### Extract
-*-

Google has introduced Lyria 3, marking its most capable music-making AI so far, and made it available directly through the Gemini mobile app. Anyone over the age of 18 can now open Gemini, describe the kind of song they have in mind, and receive a fresh 30-second track complete with vocals and lyrics.
You might also upload a photo or a brief video clip and request an original soundtrack that matches the mood or scene perfectly. The technology comes from the DeepMind division inside Google, a team dedicated to major AI breakthroughs.
Access to Lyria 3 began rolling out on the morning of February 18. For casual inspiration, the company points to quick ideas such as crafting a custom birthday melody or inventing lyrics that your pet might “sing” about you.

At launch, the tool handles creation in English plus German, Spanish, French, Hindi, Japanese, Korean, and Portuguese. Google has not disclosed the precise training data or methods used for Lyria 3, yet it emphasizes close collaboration with musicians and strict attention to copyright and licensing agreements.
Industry insiders indicate the company relied exclusively on audio licensed through YouTube user terms, existing label deals, and other approved sources.
Reports from a few years earlier mentioned that Google experimented with copyrighted recordings during early development stages before securing formal permissions from rights holders.
Compared with previous iterations, Lyria 3 stands out for generating complete, coherent lyrics on its own, offering greater control over tempo, emotion, and structure, and delivering tracks that feel more polished, layered, and lifelike.
It builds directly on the foundation of Lyria 2, the model already powering YouTube’s Speech-to-Song feature that converts spoken audio into melodic singing for Shorts.
Google stresses that the primary goal remains lighthearted personal expression rather than professional-grade production. Leaders from both the Gemini and DeepMind music teams explained that the focus lies on giving users an easy, enjoyable way to turn thoughts and feelings into sound, not on competing with commercial studios.
Outside the Gemini interface, Lyria 3 now also supports YouTube’s Dream Track tool. Originally launched in 2023, Dream Track helped Shorts creators add AI-generated music and initially launched only in the US before expanding to additional regions.

-*-

### Extracted material
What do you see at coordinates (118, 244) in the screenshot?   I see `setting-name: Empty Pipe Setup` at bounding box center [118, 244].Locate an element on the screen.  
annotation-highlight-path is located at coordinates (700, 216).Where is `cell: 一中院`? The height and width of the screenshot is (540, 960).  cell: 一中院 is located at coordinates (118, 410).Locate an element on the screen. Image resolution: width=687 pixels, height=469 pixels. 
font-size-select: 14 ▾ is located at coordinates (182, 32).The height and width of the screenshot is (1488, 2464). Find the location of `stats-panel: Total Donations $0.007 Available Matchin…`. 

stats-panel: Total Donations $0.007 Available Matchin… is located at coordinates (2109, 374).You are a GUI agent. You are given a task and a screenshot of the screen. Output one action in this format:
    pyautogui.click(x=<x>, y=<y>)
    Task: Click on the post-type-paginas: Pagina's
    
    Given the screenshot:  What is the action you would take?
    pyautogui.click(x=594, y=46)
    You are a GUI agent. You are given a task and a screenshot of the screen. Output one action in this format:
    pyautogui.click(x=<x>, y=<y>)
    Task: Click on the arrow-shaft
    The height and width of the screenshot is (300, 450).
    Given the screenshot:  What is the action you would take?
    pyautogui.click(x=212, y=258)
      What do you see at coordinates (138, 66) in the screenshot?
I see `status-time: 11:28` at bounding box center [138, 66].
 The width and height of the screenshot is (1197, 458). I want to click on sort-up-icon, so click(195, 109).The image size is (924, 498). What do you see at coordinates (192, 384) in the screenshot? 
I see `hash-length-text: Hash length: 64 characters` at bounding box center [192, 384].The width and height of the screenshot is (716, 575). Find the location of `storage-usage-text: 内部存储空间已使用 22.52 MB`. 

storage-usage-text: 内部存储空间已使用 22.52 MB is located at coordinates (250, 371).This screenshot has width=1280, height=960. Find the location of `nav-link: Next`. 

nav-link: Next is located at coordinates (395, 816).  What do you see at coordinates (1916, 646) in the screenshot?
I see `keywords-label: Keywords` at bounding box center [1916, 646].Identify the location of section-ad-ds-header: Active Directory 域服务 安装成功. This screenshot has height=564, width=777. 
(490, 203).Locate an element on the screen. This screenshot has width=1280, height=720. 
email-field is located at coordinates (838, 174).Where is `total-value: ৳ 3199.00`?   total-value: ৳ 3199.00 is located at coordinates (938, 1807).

-*-

### Task 1
In the article about Lyria 3, swap "Dream Track" for "Music Maker" and write out the part between "Outside the Gemini" and "to additional regions.", inclusive.
### Task 2
Write the next part of the article about Google's Lyria 3, picking up after its last sentence.

### Answer space 1
Outside the Gemini interface, Lyria 3 now also supports YouTube’s Music Maker tool. Originally launched in 2023, Music Maker helped Shorts creators add AI-generated music and initially launched only in the US before expanding to additional regions.

### Answer space 2
The first version featured synthetic voices modeled after select artists such as Charlie Puth, T-Pain, and Alec Benjamin, all of whom opted in. The current update moves away from replicating specific performers and instead emphasizes brand-new vocal performances and instrumentation.
This change follows YouTube’s earlier introduction of Music Assistant within its Creator Music library earlier this year. That feature allows eligible channel partners to generate royalty-free instrumental backgrounds simply by typing a description.
Google continues to underline that Lyria 3 exists to boost individual imagination and deliberately avoids mimicking real-world musicians.
When a prompt names a particular artist, the system interprets it as a stylistic hint rather than a request for imitation and creates an original piece inspired by that direction. Built-in safeguards scan outputs against known copyrighted material, and users can report anything that appears to infringe.
All generated audio carries an invisible SynthID watermark developed by Google, making it identifiable as AI-created content. Additionally, users can now upload ordinary sound files into Gemini to check whether they contain traces of Google’s music-generation technology.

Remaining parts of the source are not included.